*EXERCISE DESCRIPTION*. Transcribe the line that contains "The width and" and every line after it to the end of the records, exactly and nothing else. Skip the pictures.

*PROVIDED DATA*.

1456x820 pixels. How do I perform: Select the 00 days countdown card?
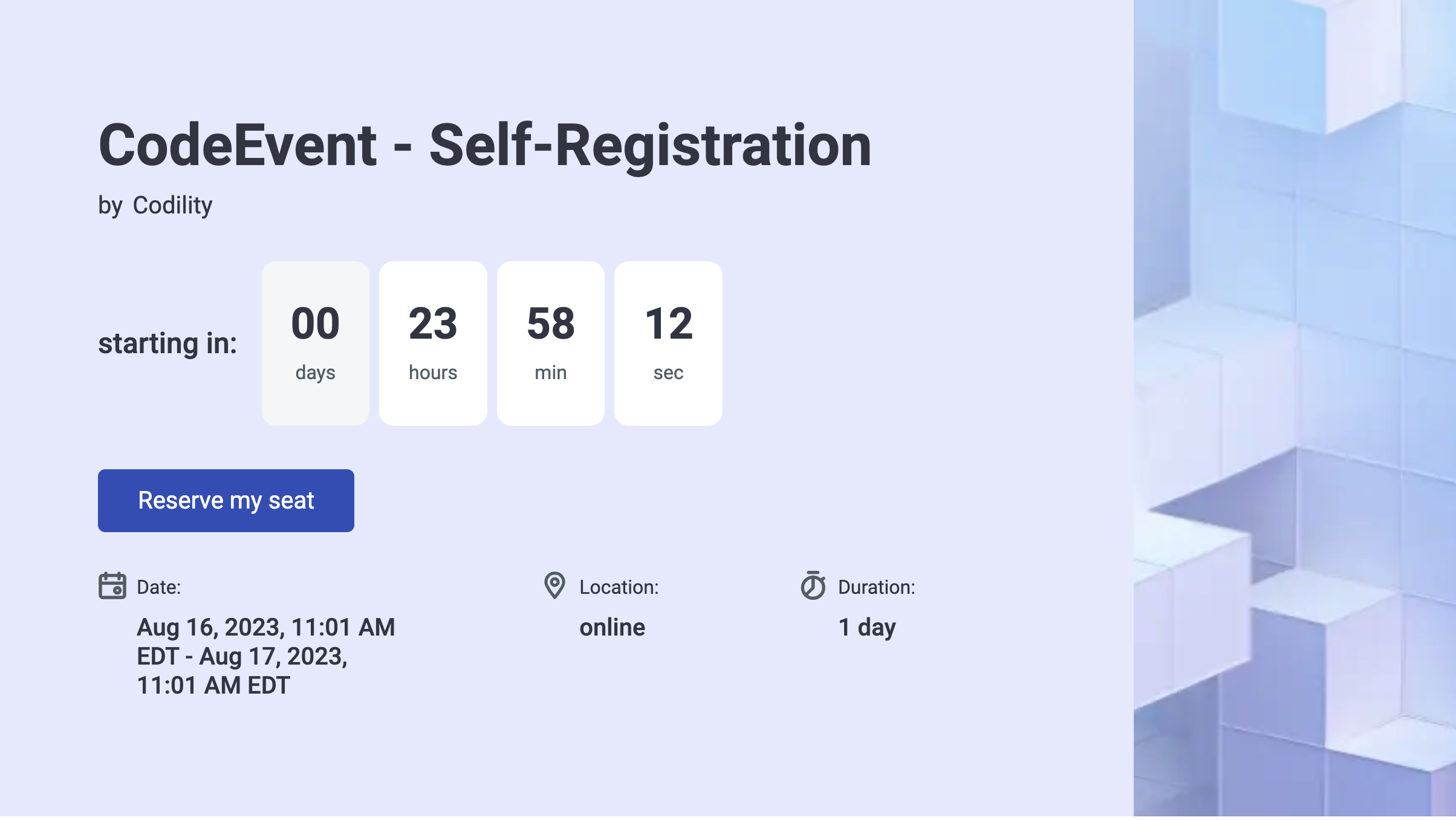[x=316, y=343]
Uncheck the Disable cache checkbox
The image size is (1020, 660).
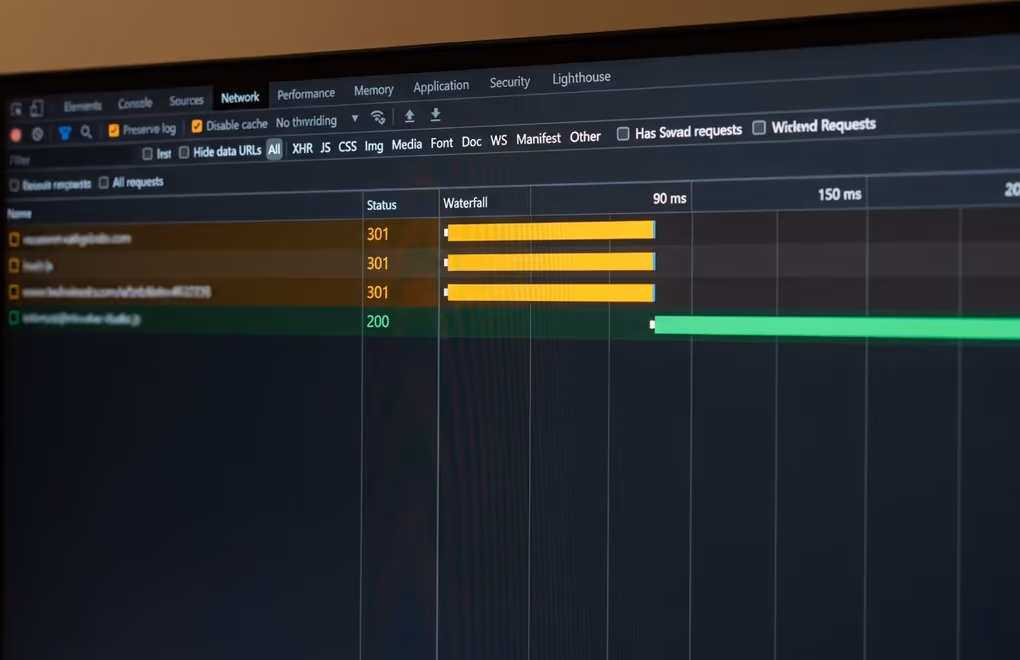click(197, 126)
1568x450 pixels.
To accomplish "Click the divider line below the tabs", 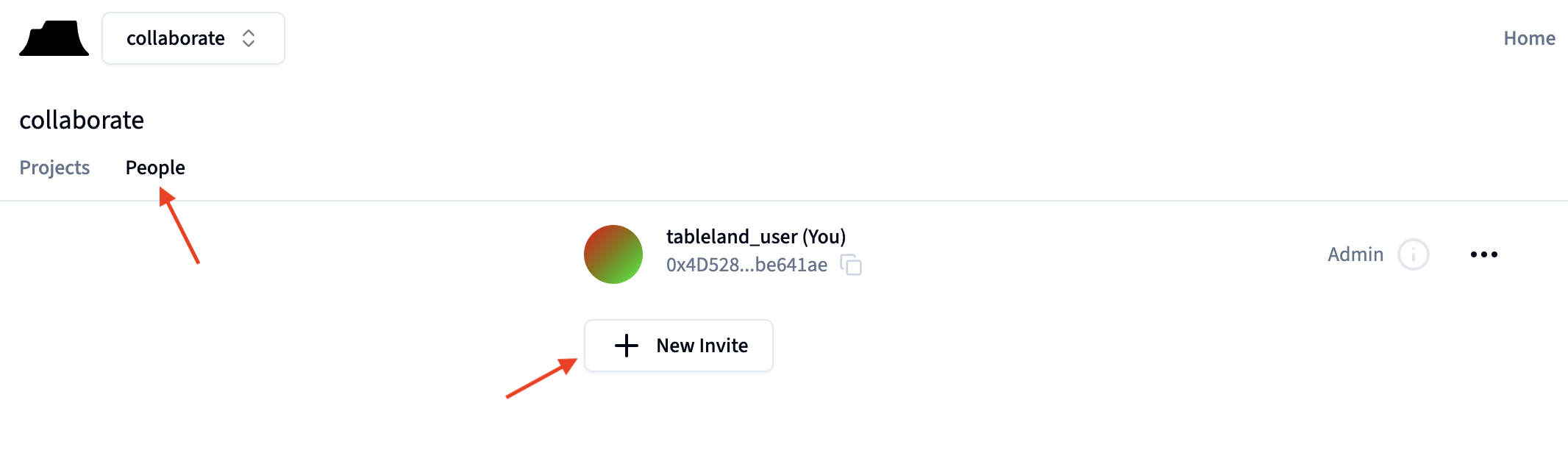I will (x=784, y=201).
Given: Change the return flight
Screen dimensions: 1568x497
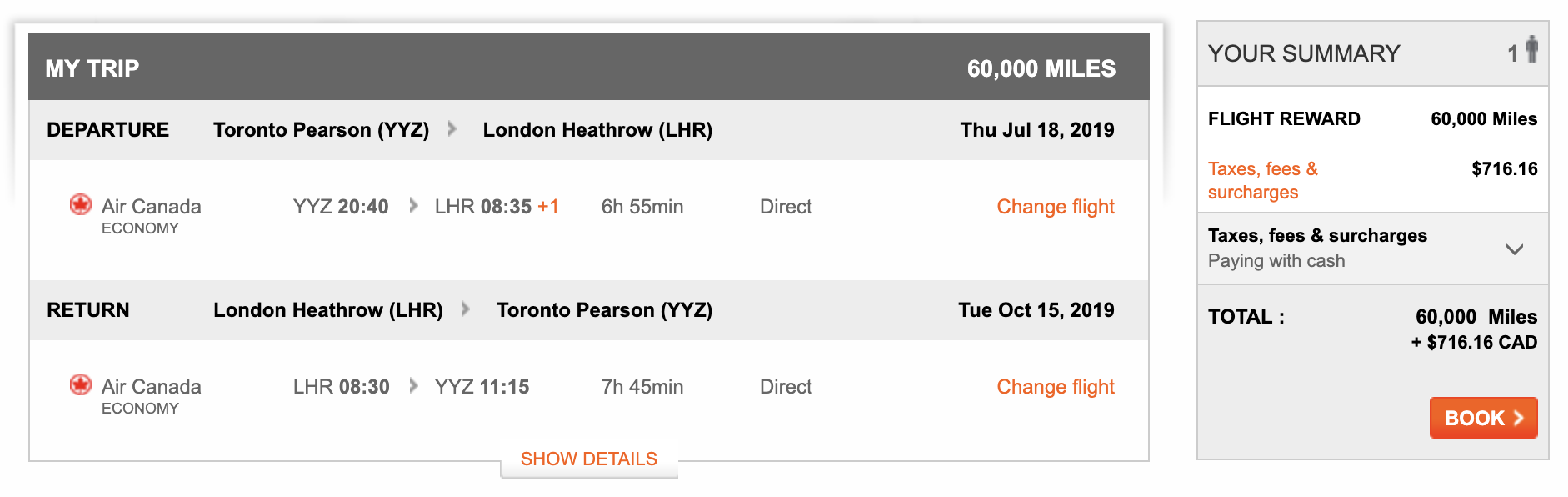Looking at the screenshot, I should coord(1056,387).
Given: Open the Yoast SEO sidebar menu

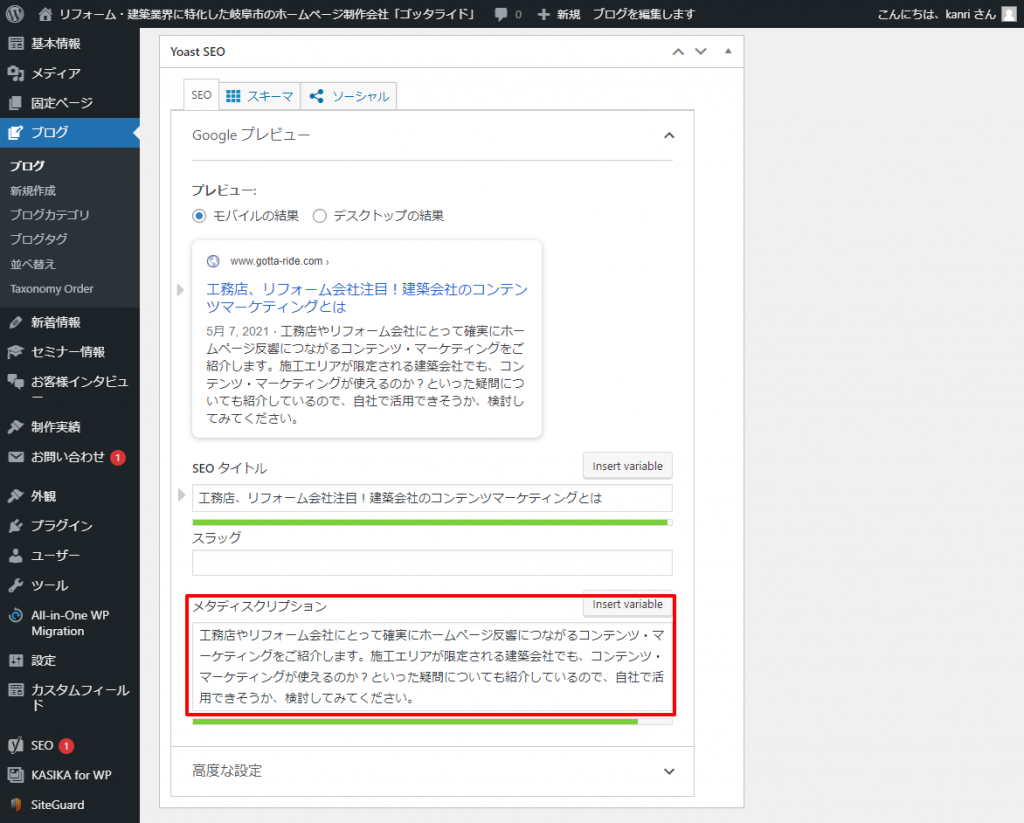Looking at the screenshot, I should click(x=42, y=746).
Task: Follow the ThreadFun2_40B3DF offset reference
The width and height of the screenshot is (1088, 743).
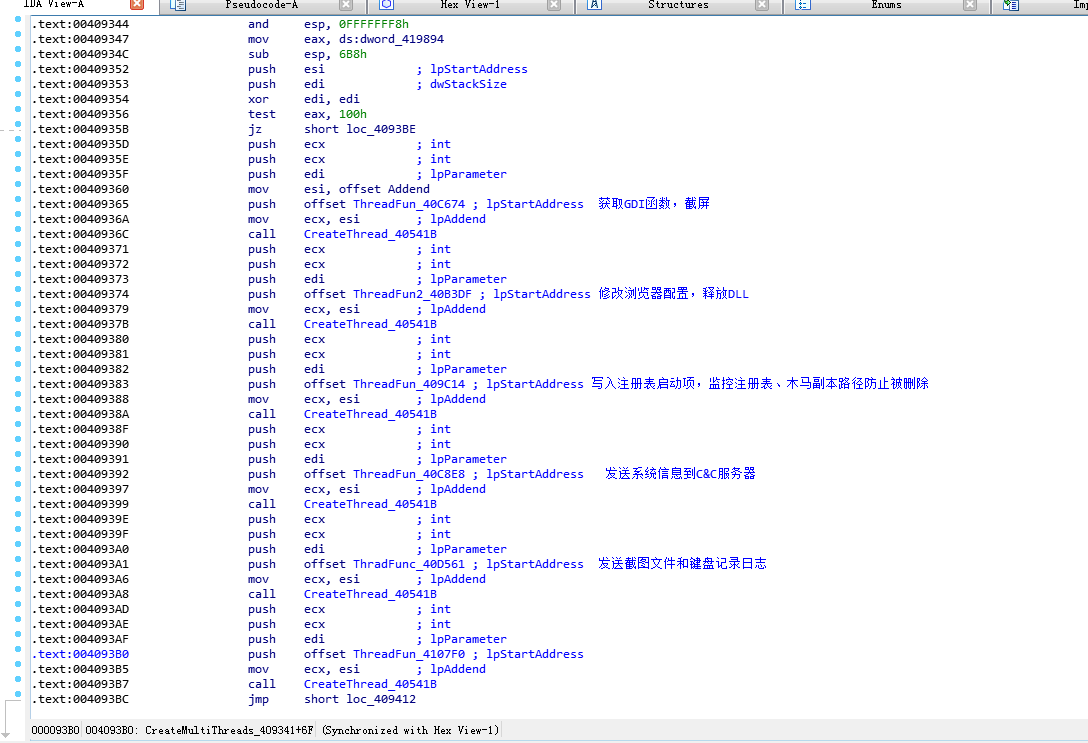Action: (412, 294)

*YOUR RESPONSE*.
The width and height of the screenshot is (1088, 743).
Action: (412, 294)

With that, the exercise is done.